▶ Selected extract
····················
Boiler heating surface (Appx) = Boiler capacity in kg/hr / 8.2

36-Calculation of draught produced in Chimney

Hw = 353 X H (1/Ta – 1/Tg (Ma+ 1)/Ma)

H = Chimney height in meters

Ta = Atmospheric temperature in K

Tg = Flue gas temperature in K

Ma = Mass of air & Mass of flue gas = Ma+1

Also given as;

P = 176.5 X H / Ta

Hw = Chimney height in meters

Ta = Absolute atmospheric temperature in Kelvin

Hw = Draught in mmwc

37-Calculation of mass of flue gas flowing through chimney

Mg (kg/sec)= Density of gas (kg/m3) X Area of Chimney (m2) X Velocity of flue gas in Chimney (m/sec)

38-How to calculate the quantity of De-aerator venting steam?

De-aerator vent rate = 10.98 X Absolute pressure in deaerator X (D X D) Diameter of venting line orifice….Kg/hr

Note: Pressure in PSI

Diameter in inches

Or.
····················
▶ Instructions
1/ From the boiler calculation notes, extract the passage that starts at the words "Also given as;" and ends after the words "in Chimney (m/sec)".
2/ In the boiler calculation notes, what number multiplies the absolute pressure in the de-aerator vent rate formula?
3/ For each statement below, decide whether the boiler calculation notes support it. Answer yes or no, and quote the words of the notes that decide it.
(a) The mass of flue gas flowing through the chimney is found by multiplying gas density, chimney area and flue gas velocity.
(b) In the chimney draught formula, flue gas temperature is given in degrees Celsius.
(c) Boiler heating surface is roughly the boiler capacity in kg/hr divided by 8.2.

▶ Dataset extract
····················
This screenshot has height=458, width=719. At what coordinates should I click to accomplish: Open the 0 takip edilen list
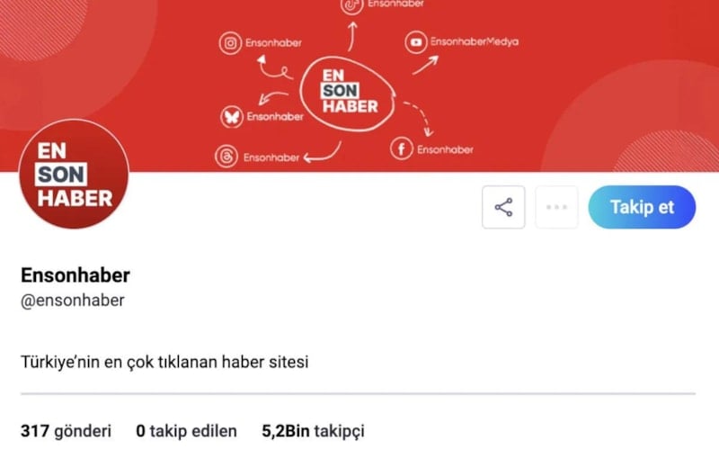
····················
▶ Solutions in order
1/
Also given as;

P = 176.5 X H / Ta

Hw = Chimney height in meters

Ta = Absolute atmospheric temperature in Kelvin

Hw = Draught in mmwc

37-Calculation of mass of flue gas flowing through chimney

Mg (kg/sec)= Density of gas (kg/m3) X Area of Chimney (m2) X Velocity of flue gas in Chimney (m/sec)

2/ 10.98

3/
(a) Yes: "Mg (kg/sec)= Density of gas (kg/m3) X Area of Chimney (m2) X Velocity of flue gas in Chimney (m/sec)"
(b) No: "Tg = Flue gas temperature in K"
(c) Yes: "Boiler heating surface (Appx) = Boiler capacity in kg/hr / 8.2"